Eli Lilly Plans Spending Spree for 2020
Eli Lilly’s senior vice president and chief financial officer Josh Smiley announced plans for the Indianapolis-based pharmaceutical company to spend from $1 billion to $5 billion each quarter this year as it plans to bolster its pipeline.
They’ve already gotten off to a good start. Last Friday the company announced that it was buying California-based Dermira for $1.1 billion in cash. The deal expands Lilly’s immunology pipeline with a late-stage compound for atopic dermatitis. In particular, Lilly picked up two assets with the company, lebrikizumab, a monoclonal antibody that binds to IL-13, a driver of atopic dermatitis. It is currently in two Phase III trials. It also gained Qbrexza (glycopyrronium) cloth, a medicated cloth the FDA approved for topical treatment of primary axillary hyperhidrosis, which is to say, uncontrolled excessive underarm sweating.
At the time, Patrik Jonsson, president of Lilly Bio-Medicines, noted, “This acquisition provides an opportunity to add a promising Phase III immunology compound for atopic dermatitis, while also adding an approved dermatology treatment for primary axillary hyperhidrosis. We look forward to completing the acquisition and continuing Dermira’s excellent work.”

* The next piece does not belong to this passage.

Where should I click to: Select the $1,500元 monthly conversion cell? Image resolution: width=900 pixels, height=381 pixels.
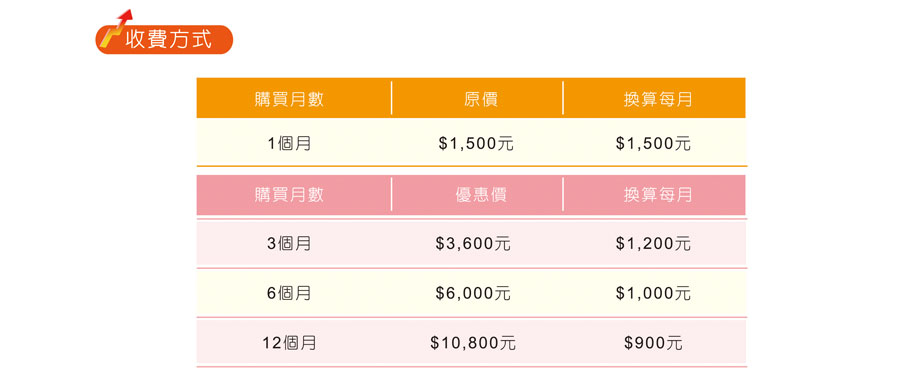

Over the last two years, Lilly has made several oncology acquisitions, including its $8 billion takeover of Loxo Oncology. In 2018, the U.S. Food and Drug Administration approved Vitrakvi, Loxo’s first commercial drug for a broad range of solid tumors that have a neurotrophic receptor tyrosine kinase (NTRK) gene fusion without a known acquired resistance mutation, or metastatic or where surgical resection is likely to result in severe morbidity and have no satisfactory alternative treatments or that have progressed after treatment.

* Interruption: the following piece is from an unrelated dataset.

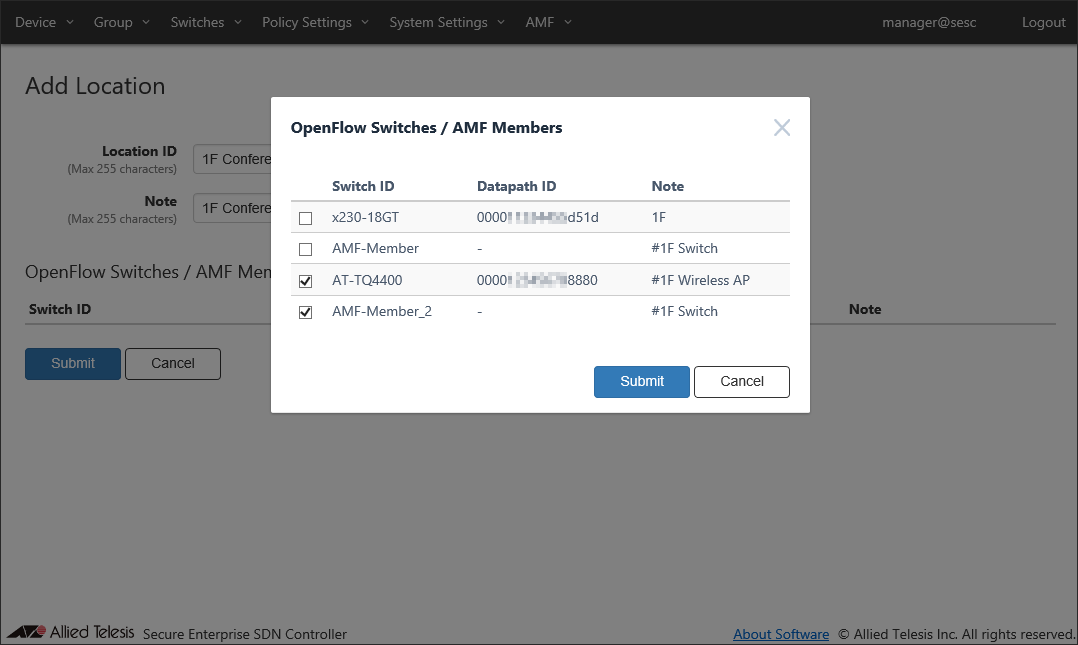Open the AMF navigation menu
The width and height of the screenshot is (1078, 645).
[548, 22]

In a presentation at this week’s JP Morgan Healthcare Conference in San Francisco, Lilly’s chief executive officer David Ricks indicated that most of the deals will be in oncology, but the company is interested in other areas as well.
Smiley said they were looking for late-stage assets, but that most opportunities for shareholders were for drugs in earlier stages of development. They’re also open to various approaches, such as licensing deals or outright acquisitions.
“We are looking at Dermira-like opportunities targeting assets in the $1 billion to $5 billion range,” Smiley said. “We’d like to do something in the range of one per quarter or so.”
The company projected higher-than-expected profits for 2020, noting high demand for its newer drugs like Trulicity for diabetes and Taltz for psoriasis and other autoimmune diseases. However, the diabetes market is notoriously facing pricing pressures in the U.S. as well as high rebates and discounts paid to pharmacy benefit managers.
Earlier this week, Lilly announced lower-priced versions of Humalog Mix75/25 KwikPen (insulin lispro protamine and insulin lispro injectable suspension 100 units/mL) and Humalog Junior KwikPen (insulin lispro injection 100 units/mL). They will both be marked down 50% compared to the branded versions and will be made available by mid-April. These insulin products are identical to the branded versions and may be substituted at the pharmacy. This move came as U.S. politicians continue to criticize the industry over the rising costs of insulin and prescription drug prices. Insulin for diabetic patients has become something of a flashpoint for the drug-pricing debate related to reports of patients rationing their insulin because of the increased costs.
This was Lilly’s second attempt at introducing lower-cost insulins. In May 2019, two months after regulatory approval, the company’s authorized generic formulation of Humalog went on sale at a 50% lower price than its branded form of insulin. However, an August analysis indicated patients weren’t getting the cheaper version, partly because of lack of awareness of the product.